India political heir Rahul Gandhi condemns elitism
JAIPUR, India (AP) — Rahul Gandhi, the heir to India's Nehru-Gandhi political dynasty, said he would work to transform the country by decentralizing power after he was elevated to the governing Congress party's No. 2 post.
His career embodies Congress' reliance on the Gandhi family name, but the man widely expected to be the party's candidate for prime minister in next year's elections condemned elitism as "the tragedy of India" and vowed to work to expand access to power for ordinary people.

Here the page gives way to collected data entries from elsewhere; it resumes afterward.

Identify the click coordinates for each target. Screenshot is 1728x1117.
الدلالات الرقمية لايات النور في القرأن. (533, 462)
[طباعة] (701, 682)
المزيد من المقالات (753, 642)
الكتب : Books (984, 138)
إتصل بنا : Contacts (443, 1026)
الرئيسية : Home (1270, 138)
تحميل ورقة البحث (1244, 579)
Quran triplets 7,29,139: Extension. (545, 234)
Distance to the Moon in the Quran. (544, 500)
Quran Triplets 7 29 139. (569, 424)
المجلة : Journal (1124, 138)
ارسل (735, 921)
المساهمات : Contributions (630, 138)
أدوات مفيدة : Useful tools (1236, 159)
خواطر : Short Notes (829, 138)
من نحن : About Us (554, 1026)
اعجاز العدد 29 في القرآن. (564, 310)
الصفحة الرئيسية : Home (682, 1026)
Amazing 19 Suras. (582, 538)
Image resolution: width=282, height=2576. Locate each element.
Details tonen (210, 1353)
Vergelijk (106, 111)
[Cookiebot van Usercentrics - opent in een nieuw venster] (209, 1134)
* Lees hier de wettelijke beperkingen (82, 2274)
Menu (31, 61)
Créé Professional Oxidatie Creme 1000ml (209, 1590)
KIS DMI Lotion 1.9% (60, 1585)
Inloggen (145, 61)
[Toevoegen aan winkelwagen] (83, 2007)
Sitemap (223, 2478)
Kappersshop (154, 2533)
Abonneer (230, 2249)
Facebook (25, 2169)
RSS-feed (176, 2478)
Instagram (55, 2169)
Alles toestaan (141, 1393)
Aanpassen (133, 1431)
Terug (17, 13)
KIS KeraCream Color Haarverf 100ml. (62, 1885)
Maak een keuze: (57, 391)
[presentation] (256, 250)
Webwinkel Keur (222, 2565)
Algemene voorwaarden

"For me, the Congress party is my life. The people of India are my life and I will fight for them," Gandhi, a 42-year-old lawmaker, said in his acceptance speech Sunday in the western Indian city of Jaipur, a day after he was appointed the party vice president, a position behind his mother Sonia Gandhi, who is the Congress party president.
Reflecting on his eight years while working for the party organization, Rahul Gandhi said India's governmental system was struck in the past and the answer lay in completely transforming it.

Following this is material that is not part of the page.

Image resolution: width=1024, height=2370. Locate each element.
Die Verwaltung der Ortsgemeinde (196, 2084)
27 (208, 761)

"A handful of people control the entire political space" he said to cheering party workers.
"It doesn't matter how much wisdom you have. If you don't have position, you have nothing. That's the tragedy of India," he said.
Rahul Gandhi also said many Indian youths are angry because they have been excluded from the political class.
"We only empower people at the top of the system. We don't believe in empowering all the way to the bottom," he said.
He said change could be possible only if those in power started respecting and empowering people for their knowledge and skills.
"All the public systems — administration, justice, education and political — are designed to keep people with knowledge out," he said.